While the director is often tied up with body horror, the great themes of espionage fiction are present in nearly all his work.
David Cronenberg is that rare filmmaker who is a genre unto himself, such that his name has become an adjective. Yet, when his name is invoked, it’s usually as shorthand for body horror. Certainly, and in spite of his objections, this is to be expected: more than any other director, Cronenberg has examined, in detail both coldly clinical and gleefully perverse, the ways in which psychosexual desire, trauma, and society’s increasing dependency on technology manifest in the gruesome evolution and/or evisceration of the human body.
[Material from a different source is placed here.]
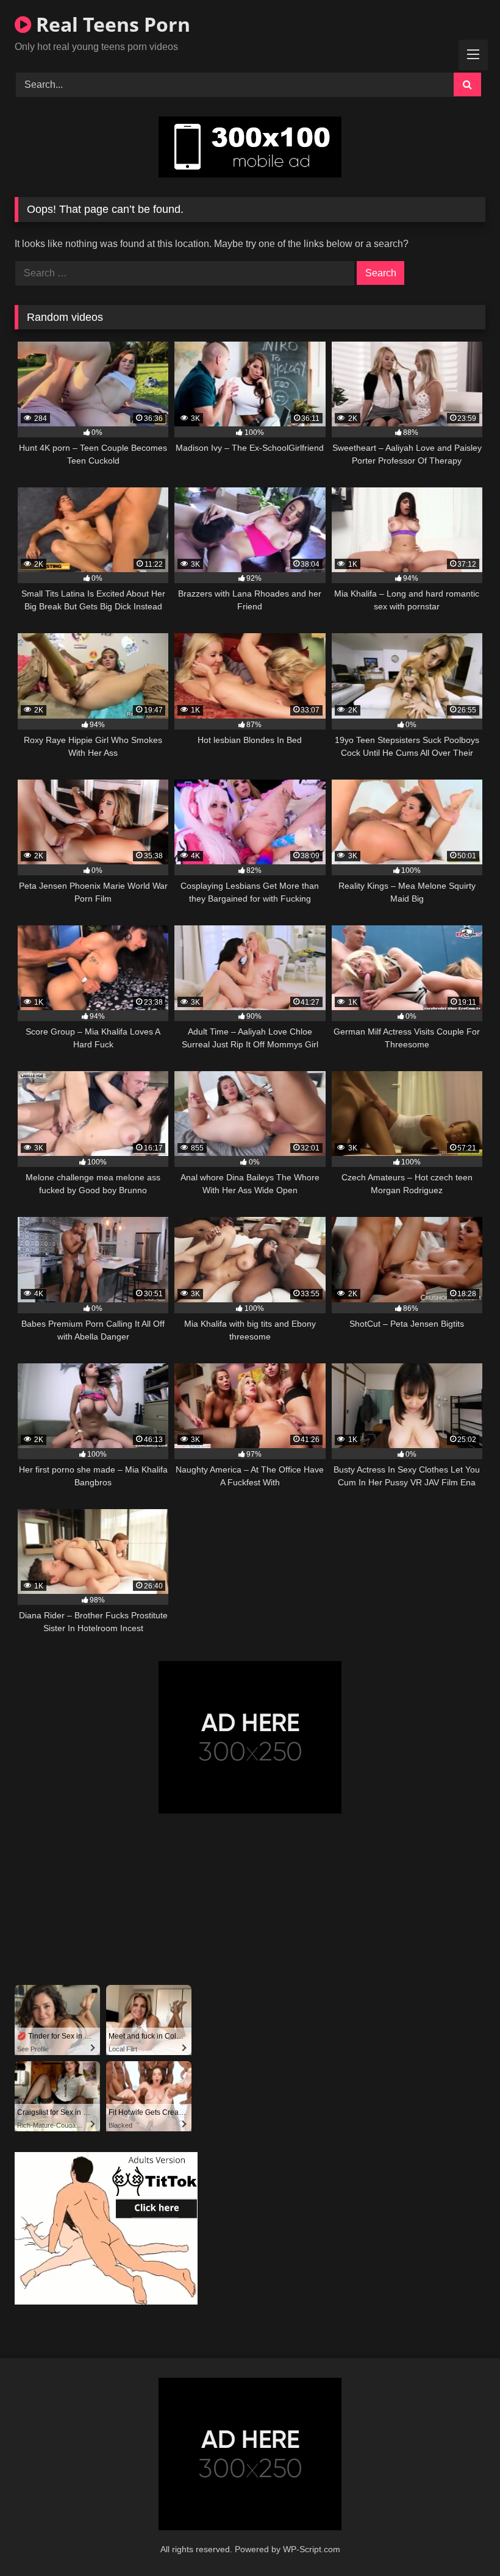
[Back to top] (462, 2540)
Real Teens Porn (110, 24)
Indeed, we see a fresh example of this in the promotion and reception of his latest film—his first in eight years—Crimes of the Future (available on VOD today), despite the fact, for as horrific as many of the images and ideas within it are, it’s not really a horror movie. That said, the last thing I want to do is make another tired argument over what counts as a horror movie. Rather, I want to make the case that Cronenberg deserves to be equally synonymous with a different genre, one that he’s spent as much time exploring as body horror.
That genre is espionage.
M. Butterfly. Based on David Henry Hwang’s stage play (itself loosely based a true story), the film sees an French diplomat (Jeremy Irons) engage in a passionate affair with a female Beijing opera singer (John Lone) who he discovers is not only actually a man, but a spy for the Chinese government sent to seduce him into revealing classified information
One of Cronenberg’s most underseen and underrated works, M. Butterfly holds up exceptionally well today, not necessarily as a trans drama (although it certainly approaches its subject matter with more sensitivity and sympathy than other, similarly-themed films from the same time) but as a damning indictment of white, Western orientalist fantasies and naivety.